À cet égard, je suis, chaque année, époustouflé par la qualité et la diversité de la génération montante de compositrices et de compositeurs. La force d’une institution comme l’Ensemble intercontemporain est de pouvoir prendre des risques et d’oser. Ce que ces jeunes musiciens et musiciennes ont à offrir est exceptionnel. Vous le découvrirez notamment au cours de la deuxième édition du Tremplin de la création, toute la journée du 11 mars, au cours de laquelle, conjointement avec nos collègues de trois autres ensembles, nous présenterons vingt-neuf créations mondiales! Le principe du «tremplin» est une invention commune de l’Ensemble et de l’Ircam voilà plus de vingt ans, qui a plus d’une fois prouvé son utilité en révélant des créateurs et des créatrices devenu·e·s de grandes personnalités du monde musical. Gageons qu’il en sera à nouveau ainsi cette année.

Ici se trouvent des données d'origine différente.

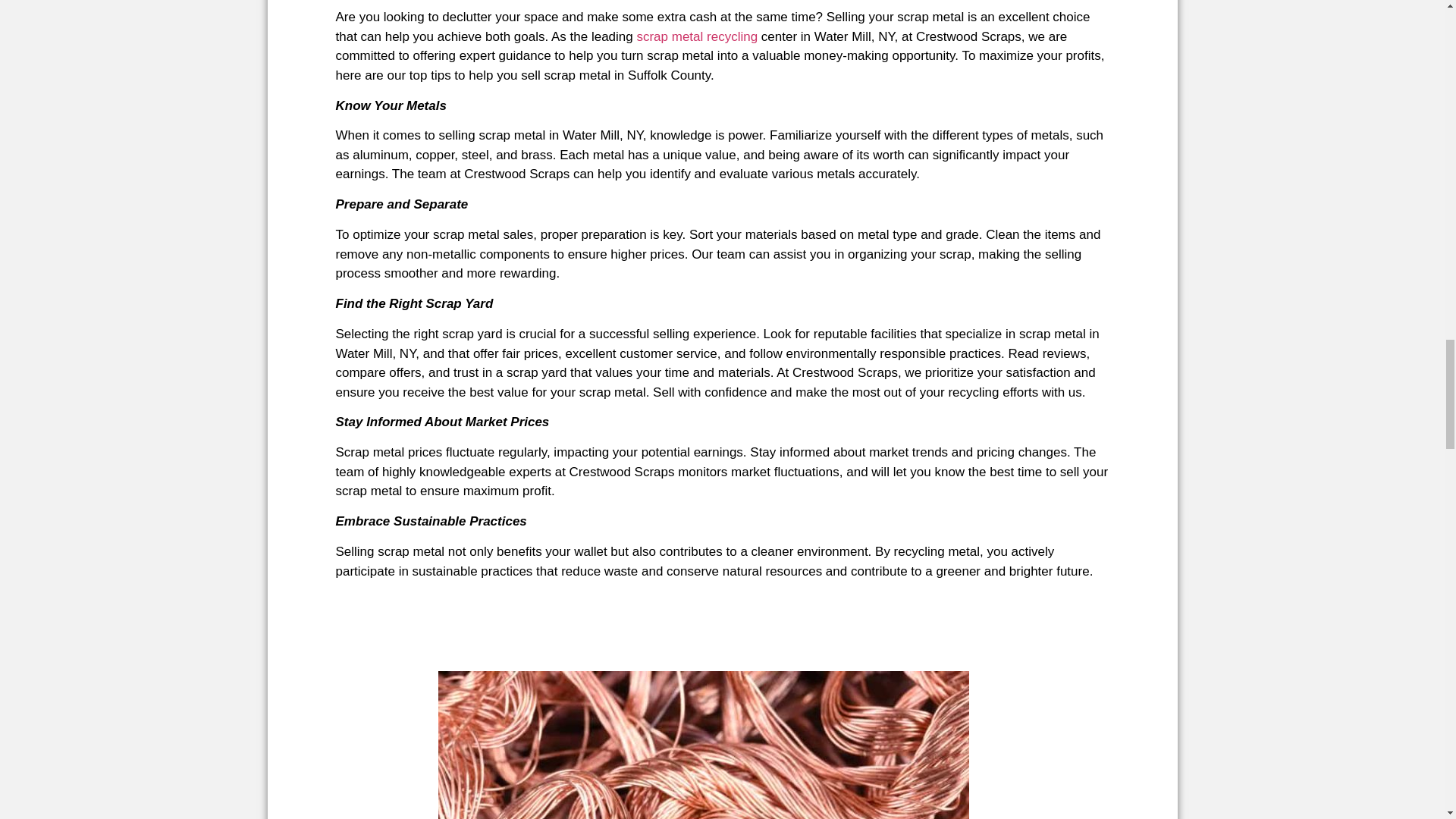
Scrap Metal Recycling Suffolk County NY Areas Served (696, 36)
Scrap,Copper,Wire,For,Recycling (703, 744)
scrap metal recycling (696, 36)
Given the description of an element on the screen output the (x, y) to click on. 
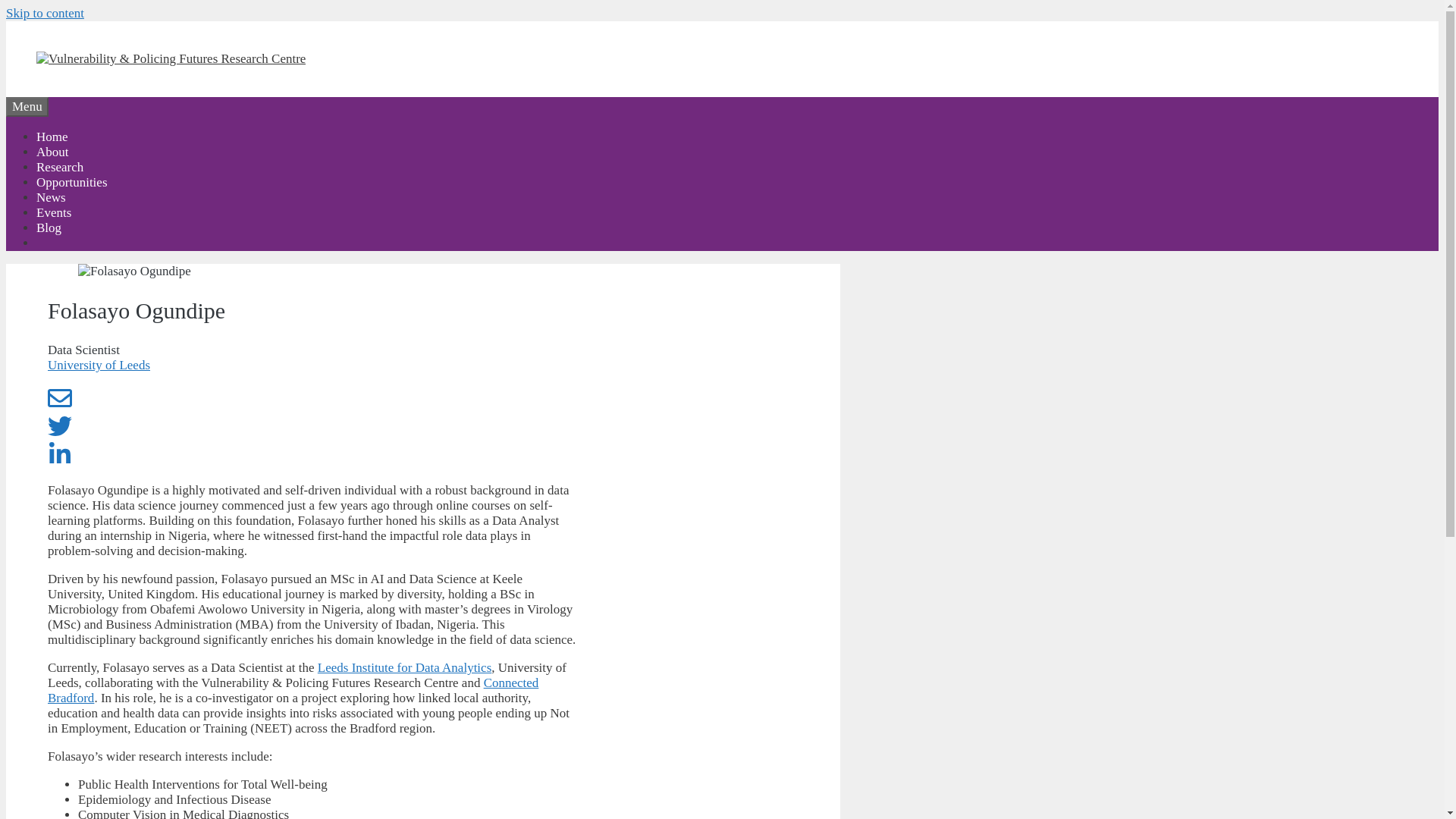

Au cours de cette saison, ces nombreuses créations dialogueront avec les chefs-d’œuvre de notre répertoire, comme lors de notre concert d’ouverture, le 14 septembre, au cours duquel deux créations de compositeurs qui me sont très chers, la jeune Suédoise Lisa Streich et son aîné Anders Hillborg, sont mises en perspective avec le désormais classique et toujours aussi actuel Concertini de Helmut Lachenmann. Nous n’avons jamais été un ensemble exclusivement tourné vers la création: nous avons des racines, et un répertoire à cultiver, dont Helmut Lachenmann fait indéniablement partie, en incontournable de la modernité qu’il est. Il en va de même de György Ligeti, dont on fêtera cette année le centenaire de la naissance, avec des concerts à Paris et en tournée. Celui du 3 mars mettra plusieurs de ses œuvres en perspective avec les musiques créées par des compositeurs originaires du continent africain ou des Caraïbes. Idem pour Pierre Boulez, notre père-fondateur, que nous célèbrerons également, en participant cette année encore à la Biennale que la Philharmonie de Paris lui consacre. Le 16 avril, j’aurai d’ailleurs l’occasion de diriger, pour la première fois de ma vie, Dérive 2. En dix années à l’Ensemble, j’ai dirigé toutes les œuvres du maître, sauf celle-ci, qui est pourtant sa dernière achevée! Tout vient à temps à qui sait attendre… Et je présenterai d’ailleurs Dérive 2 plus d’une fois, puisque ce sera l’une des œuvres que nous jouerons à chaque étape d’une grande tournée aux États-Unis, qui passera à Houston, New York (au Carnegie Hall) et Miami. Un peu avant, toujours aux États-Unis, nous rejouerons, au magnifique Walt Disney Concert Hall de Los Angeles, la grande partition composée par Olga Neuwirth pour le film muet La Ville sans Juifs, véritable pamphlet contre l’antisémitisme réalisé en 1924 par Hans Karl Breslauer. Ayant un pied de chaque côté de l’Atlantique, j’ai eu à cœur toutes ces années de me faire le meilleur ambassadeur possible d’un dialogue artistique transatlantique, d’encourager la curiosité et le respect de part et d’autre. En ces temps de grande instabilité où les nationalismes de tous bords et la xénophobie grondent, l’échange et l’ouverture doivent être défendus avec vigueur.
Le dernier concert que je dirigerai cette saison mettra en regard une création de mon ami et collègue Mark Andre et les bouleversants Quatre chants pour franchir le seuil de Gérard Grisey. Interpréter cette œuvre si profondément spirituelle de Grisey — un compositeur français de surcroît, produit de cette tradition que j’admire depuis si longtemps — est pour moi une grande émotion. Ce seuil, c’est aussi, symboliquement, celui que nous devrons franchir ensemble pour aller de l’avant, sans jamais s’arrêter de chercher. Dans les prochaines années, j’aurai bien sûr plaisir à poursuivre ma relation avec ces musiciens extraordinaires, qui forment ma famille musicale de cœur.En attendant, je tenais à vous remercier toutes et tous, notre cher public, nos amis, pour votre fidélité, votre confiance, votre curiosité et votre enthousiasme qui nous ont portés durant toutes ces années extraordinaires.